(Tasks to carry out)
**A)** In the essay on recreation, which cathedral did Henry Adams travel to and write about?
**B)** From the essay on recreation, set down word for word the passage starting at "One of the great" and ending at "goes with it.".

(Excerpt provided)
“All work and no play makes Jack a dull boy” – Mother Goose

No serious Catholic would dispute the authority of Mother Goose, at least not with words. But in actions, many a Catholic does go against her advice.

One of the great means to combat what  Fr Garrigou-Lagrange called our “predominant fault” is good recreation. But it is missing in the lives of the faithful. When I hear confessions, I often try to pay attention to the amendment of life, which is not unimportant to the Sacrament of Penance, given that many sins call out for an increase or improvement of recreation. Yet if asked about recreation there are often responses which indicate there is little or no recreation in many people’s lives.

Our good Lord said that we would have to become like children to enter the kingdom of God, and in fact, it is only with childlike wonder that we can best appreciate the Roman Rite with its symbolism and even the architecture that goes with it.

The author Henry Adams once wrote about the great cathedral of Chartres, one of the world’s finest examples of Gothic architecture. He was Protestant, so he had no background in Catholic theology, but he was a good student of architecture. He had heard of the Catholic ability to express theology in stone as much as in a painting or a hymn. So he travelled to Chartres, and by just looking at, reflecting on, and wondering about the cathedral, he was able to understand much about what the theology of the time taught about the Blessed Virgin. Here is an example of what he learned through his keen observation:

To the Church, no doubt, its cathedral here has a fixed and administrative meaning, which is the same as that of every other bishop’s seat and with which we have nothing whatever to do. To us, it is a child’s fancy; a toyhouse to please the Queen of Heaven – to please her so much that she would be happy in it – to charm her till she smiled. 

The Queen Mother was as majestic as you like; she was absolute; she could be stern; she was not above being angry; but she was still a woman, who loved grace, beauty, ornament – her toilette, robes, jewels; who considered the arrangements of her palace with attention, and liked both light and color; who kept a keen eye on her Court, and exacted prompt and willing obedience from king and archbishops as well as from beggars and drunken priests. She protected her friends and punished her enemies. She required space, beyond what was known in the Courts of kings, because she was liable at all times to have ten thousand people begging her for favors – mostly inconsistent with the law – and deaf to refusal.

(Information provided)
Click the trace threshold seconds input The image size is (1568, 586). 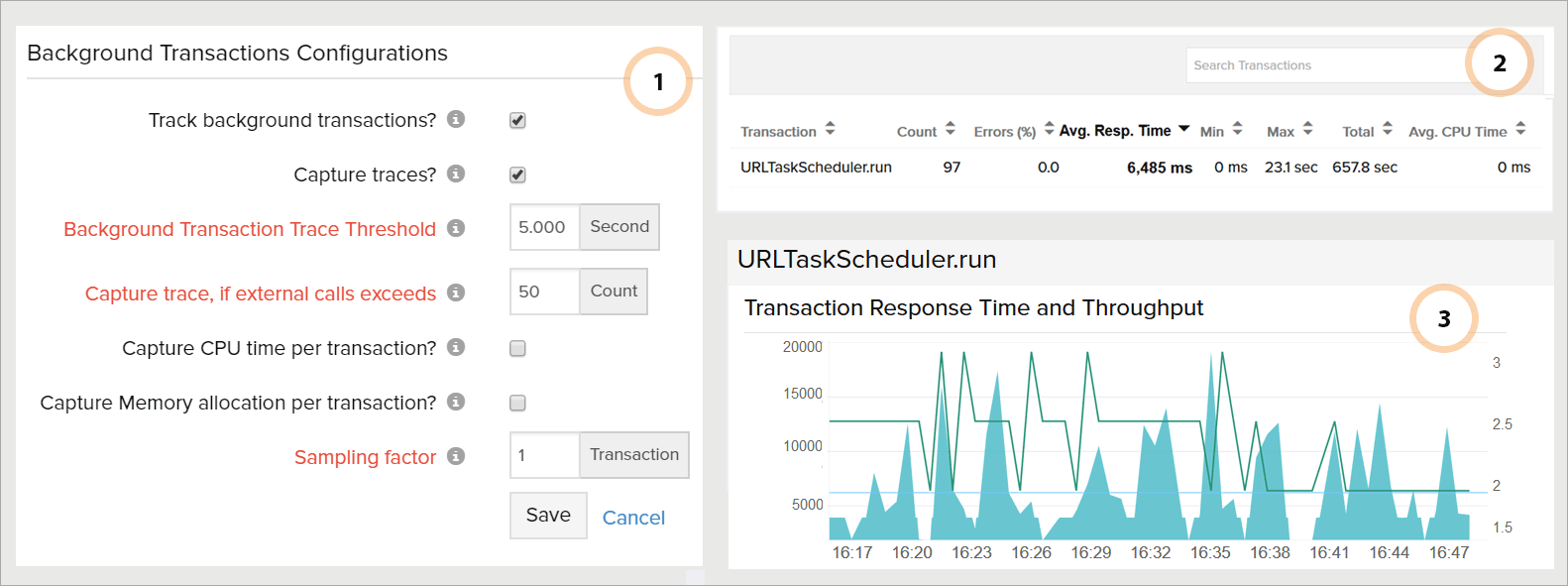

(Answer list)
**A)** The cathedral of Chartres.

**B)**
One of the great means to combat what  Fr Garrigou-Lagrange called our “predominant fault” is good recreation. But it is missing in the lives of the faithful. When I hear confessions, I often try to pay attention to the amendment of life, which is not unimportant to the Sacrament of Penance, given that many sins call out for an increase or improvement of recreation. Yet if asked about recreation there are often responses which indicate there is little or no recreation in many people’s lives.

Our good Lord said that we would have to become like children to enter the kingdom of God, and in fact, it is only with childlike wonder that we can best appreciate the Roman Rite with its symbolism and even the architecture that goes with it.